More than 46 million homes in the U.S. have a cat. But if you’re allergic, opening your house to a feline friend can be … complicated. That said, there are some “hypoallergenic” cats that can be a good fit for your allergies.
What Is a Hypoallergenic Cat?
While all cats produce allergens in their fur, saliva, and urine, some breeds (commonly called “hypoallergenic cats”) produce lower levels of the proteins that trigger allergies. There is no such thing as a completely hypoallergenic cat, but certain breeds might be a better fit for some people who sneeze and itch around kitties.
11 Cats That Are 'Hypoallergenic'
Here are some of the most common cat breeds for people with allergies. Keep in mind that, before bringing home a “hypoallergenic” cat, spend time with the breed to determine how your allergies react.
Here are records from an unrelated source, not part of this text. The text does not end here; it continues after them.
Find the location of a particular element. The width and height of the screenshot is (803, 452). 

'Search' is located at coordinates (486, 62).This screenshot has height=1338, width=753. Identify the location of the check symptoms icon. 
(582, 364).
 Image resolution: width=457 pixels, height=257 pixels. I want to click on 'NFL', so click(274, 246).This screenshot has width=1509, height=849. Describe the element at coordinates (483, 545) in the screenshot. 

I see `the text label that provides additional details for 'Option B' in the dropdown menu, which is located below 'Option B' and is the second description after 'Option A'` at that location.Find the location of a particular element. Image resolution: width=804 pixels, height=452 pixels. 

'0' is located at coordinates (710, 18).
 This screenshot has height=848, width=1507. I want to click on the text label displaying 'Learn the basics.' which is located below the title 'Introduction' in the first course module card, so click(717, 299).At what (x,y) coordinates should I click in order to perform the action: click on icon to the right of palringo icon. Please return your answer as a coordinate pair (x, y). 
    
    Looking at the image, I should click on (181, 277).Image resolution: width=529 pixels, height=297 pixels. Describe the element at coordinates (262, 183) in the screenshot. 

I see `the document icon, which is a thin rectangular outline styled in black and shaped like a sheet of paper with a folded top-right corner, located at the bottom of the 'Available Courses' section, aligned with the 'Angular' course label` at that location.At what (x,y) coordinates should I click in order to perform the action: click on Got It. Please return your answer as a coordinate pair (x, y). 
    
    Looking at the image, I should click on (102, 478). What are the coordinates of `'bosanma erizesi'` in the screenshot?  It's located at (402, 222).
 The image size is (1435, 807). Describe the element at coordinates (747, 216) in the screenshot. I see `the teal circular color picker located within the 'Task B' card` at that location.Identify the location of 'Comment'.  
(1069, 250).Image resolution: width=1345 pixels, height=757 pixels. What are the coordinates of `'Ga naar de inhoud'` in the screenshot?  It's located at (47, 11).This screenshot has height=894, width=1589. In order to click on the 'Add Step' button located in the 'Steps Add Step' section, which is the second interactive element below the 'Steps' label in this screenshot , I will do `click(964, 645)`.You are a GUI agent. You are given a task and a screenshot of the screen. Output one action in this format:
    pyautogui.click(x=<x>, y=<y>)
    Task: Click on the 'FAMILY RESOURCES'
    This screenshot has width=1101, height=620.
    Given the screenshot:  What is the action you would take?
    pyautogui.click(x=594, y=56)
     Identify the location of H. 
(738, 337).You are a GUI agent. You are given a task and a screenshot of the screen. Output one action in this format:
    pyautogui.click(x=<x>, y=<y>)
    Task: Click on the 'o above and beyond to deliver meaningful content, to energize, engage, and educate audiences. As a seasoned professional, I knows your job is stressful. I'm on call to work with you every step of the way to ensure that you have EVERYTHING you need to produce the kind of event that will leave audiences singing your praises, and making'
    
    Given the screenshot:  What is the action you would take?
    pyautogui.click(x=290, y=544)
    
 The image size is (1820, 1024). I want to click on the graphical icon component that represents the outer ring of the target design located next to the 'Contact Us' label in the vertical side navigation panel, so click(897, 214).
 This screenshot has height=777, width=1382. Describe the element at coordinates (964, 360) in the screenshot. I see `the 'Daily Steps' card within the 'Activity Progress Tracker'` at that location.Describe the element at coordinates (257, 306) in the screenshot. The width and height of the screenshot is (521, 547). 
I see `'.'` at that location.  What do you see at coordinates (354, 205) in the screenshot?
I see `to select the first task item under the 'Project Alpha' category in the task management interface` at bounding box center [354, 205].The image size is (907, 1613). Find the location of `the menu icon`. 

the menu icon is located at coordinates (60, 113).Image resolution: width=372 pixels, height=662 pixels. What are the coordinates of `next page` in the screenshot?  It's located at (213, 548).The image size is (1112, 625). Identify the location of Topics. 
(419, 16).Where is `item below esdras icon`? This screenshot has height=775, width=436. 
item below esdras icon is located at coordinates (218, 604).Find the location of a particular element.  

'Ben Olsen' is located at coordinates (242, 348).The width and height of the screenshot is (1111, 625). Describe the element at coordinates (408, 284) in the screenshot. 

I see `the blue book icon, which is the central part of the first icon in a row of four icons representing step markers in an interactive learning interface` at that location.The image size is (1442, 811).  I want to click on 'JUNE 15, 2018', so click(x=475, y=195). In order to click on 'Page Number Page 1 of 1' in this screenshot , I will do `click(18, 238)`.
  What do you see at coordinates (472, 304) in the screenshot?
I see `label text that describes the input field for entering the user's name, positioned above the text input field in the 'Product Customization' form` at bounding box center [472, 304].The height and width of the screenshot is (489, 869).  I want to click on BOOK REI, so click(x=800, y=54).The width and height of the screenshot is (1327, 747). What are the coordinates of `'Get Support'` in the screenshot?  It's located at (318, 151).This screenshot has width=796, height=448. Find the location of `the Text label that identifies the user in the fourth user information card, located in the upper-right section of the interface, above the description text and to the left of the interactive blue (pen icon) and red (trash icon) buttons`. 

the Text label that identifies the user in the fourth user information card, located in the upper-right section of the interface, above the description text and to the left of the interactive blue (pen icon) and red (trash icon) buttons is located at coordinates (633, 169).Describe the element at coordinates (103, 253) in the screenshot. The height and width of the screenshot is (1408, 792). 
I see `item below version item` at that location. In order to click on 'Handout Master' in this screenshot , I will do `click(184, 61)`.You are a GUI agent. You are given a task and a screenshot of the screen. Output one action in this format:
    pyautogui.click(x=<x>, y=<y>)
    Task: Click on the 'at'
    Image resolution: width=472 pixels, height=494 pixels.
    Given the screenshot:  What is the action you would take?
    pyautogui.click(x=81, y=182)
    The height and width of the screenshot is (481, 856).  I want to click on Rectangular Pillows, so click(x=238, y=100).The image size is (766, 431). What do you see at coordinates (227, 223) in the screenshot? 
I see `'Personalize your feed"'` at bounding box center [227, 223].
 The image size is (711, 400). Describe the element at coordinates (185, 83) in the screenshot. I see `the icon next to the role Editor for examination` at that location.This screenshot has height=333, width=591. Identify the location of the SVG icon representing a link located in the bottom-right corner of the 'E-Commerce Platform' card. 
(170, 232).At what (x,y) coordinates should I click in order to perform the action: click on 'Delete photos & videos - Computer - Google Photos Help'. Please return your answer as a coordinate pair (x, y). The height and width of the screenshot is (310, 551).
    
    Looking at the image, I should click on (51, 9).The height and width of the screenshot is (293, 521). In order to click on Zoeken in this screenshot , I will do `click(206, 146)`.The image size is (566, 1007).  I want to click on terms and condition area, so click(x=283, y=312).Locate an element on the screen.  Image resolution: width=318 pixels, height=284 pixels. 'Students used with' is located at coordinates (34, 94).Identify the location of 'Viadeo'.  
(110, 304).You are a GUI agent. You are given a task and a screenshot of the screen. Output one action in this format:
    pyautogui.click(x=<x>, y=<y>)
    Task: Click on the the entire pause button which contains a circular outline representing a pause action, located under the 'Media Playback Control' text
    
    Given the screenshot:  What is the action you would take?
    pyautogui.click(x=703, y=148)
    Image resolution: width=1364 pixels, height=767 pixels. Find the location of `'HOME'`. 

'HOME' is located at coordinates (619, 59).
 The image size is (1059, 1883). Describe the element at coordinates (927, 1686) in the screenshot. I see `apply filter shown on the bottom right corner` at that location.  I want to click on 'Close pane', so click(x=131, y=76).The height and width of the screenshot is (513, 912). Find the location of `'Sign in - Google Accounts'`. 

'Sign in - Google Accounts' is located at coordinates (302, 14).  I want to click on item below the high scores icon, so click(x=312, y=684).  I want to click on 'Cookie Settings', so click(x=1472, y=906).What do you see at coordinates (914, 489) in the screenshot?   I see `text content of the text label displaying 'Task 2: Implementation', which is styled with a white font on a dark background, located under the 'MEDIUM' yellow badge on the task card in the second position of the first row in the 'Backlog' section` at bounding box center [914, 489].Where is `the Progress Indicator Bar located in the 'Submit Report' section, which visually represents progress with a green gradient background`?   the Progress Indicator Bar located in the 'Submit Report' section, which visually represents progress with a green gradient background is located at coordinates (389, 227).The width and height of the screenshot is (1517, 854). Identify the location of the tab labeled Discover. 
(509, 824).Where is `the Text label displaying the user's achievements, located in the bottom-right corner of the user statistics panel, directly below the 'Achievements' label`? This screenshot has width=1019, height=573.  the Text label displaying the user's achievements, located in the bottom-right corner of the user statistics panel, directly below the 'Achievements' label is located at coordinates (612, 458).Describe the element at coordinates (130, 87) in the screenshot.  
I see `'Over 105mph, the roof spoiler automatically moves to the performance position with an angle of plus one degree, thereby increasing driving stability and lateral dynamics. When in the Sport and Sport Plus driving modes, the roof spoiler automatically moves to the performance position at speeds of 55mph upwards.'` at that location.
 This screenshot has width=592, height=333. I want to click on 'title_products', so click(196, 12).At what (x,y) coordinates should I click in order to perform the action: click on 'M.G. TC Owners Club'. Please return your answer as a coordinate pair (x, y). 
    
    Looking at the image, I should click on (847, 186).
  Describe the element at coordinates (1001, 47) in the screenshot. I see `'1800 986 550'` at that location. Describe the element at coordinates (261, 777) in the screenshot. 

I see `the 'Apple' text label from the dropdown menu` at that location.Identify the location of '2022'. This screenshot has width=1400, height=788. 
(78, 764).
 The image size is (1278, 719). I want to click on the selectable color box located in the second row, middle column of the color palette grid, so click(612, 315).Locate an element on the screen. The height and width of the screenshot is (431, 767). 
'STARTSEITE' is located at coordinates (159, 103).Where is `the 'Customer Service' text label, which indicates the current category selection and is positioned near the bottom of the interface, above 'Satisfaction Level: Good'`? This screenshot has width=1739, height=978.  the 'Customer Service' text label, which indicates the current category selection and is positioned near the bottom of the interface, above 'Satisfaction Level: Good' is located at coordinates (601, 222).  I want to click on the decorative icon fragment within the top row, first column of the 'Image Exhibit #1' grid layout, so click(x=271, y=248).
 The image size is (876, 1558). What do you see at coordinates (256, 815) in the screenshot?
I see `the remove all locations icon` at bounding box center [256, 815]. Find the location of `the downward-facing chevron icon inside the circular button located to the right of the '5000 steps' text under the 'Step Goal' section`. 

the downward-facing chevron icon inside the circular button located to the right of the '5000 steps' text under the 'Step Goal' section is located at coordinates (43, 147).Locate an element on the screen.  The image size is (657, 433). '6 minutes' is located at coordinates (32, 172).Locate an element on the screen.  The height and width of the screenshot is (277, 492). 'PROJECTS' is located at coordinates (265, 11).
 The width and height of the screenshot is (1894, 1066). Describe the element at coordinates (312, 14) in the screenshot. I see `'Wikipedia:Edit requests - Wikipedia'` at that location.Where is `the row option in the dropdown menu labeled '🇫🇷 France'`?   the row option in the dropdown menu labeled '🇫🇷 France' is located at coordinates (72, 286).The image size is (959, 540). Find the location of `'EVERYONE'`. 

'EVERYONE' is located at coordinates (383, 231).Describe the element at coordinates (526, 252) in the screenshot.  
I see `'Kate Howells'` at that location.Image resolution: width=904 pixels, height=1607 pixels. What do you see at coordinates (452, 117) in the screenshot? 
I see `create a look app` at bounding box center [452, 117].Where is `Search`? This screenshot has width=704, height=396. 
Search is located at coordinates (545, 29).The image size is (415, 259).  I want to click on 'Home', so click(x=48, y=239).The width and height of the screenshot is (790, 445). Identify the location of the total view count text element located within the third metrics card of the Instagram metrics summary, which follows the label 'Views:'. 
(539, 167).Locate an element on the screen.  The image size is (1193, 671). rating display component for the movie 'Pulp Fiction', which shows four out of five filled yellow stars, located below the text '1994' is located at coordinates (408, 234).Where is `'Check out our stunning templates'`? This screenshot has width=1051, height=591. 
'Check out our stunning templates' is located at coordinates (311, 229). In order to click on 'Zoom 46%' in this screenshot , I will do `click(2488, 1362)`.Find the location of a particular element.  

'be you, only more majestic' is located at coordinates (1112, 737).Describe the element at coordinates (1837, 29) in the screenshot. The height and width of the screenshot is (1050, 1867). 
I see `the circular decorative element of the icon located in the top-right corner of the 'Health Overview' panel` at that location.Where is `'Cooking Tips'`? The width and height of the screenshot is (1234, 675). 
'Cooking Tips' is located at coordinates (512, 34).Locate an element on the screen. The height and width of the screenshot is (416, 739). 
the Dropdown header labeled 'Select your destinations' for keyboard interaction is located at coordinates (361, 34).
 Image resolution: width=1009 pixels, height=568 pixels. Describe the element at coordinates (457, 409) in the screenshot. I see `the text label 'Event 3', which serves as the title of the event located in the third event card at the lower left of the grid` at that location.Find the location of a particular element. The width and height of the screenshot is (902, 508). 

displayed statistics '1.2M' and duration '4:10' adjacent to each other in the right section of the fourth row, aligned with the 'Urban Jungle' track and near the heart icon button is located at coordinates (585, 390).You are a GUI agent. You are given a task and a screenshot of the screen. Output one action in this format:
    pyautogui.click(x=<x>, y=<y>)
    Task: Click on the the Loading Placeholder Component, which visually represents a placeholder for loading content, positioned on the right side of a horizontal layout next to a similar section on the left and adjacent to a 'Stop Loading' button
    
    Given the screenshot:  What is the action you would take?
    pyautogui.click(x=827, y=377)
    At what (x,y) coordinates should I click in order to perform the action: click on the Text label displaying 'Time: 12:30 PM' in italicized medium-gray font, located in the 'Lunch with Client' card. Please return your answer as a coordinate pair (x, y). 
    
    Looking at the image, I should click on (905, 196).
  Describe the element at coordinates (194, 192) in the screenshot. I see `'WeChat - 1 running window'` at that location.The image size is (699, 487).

Siberians are a popular hypoallergenic breed. Despite having thick, long hair, they produce less allergen-causing proteins than many other cats. Along with being a good cat for allergies, Siberians are friendly, affectionate, and make great family pets—if you can keep up with their regular grooming needs.
Another hypoallergenic cat is the Siamese. While there are zero non-shedding cats, this blue-eyed feline has a short coat that doesn’t shed heavily. This means they don’t produce as many allergens as some other breeds. Known for their vocal nature and adoration for their pet parents, Siamese cats have a lot to offer. However, they can be demanding in terms of attention and aren’t a good fit for families that are often away from home.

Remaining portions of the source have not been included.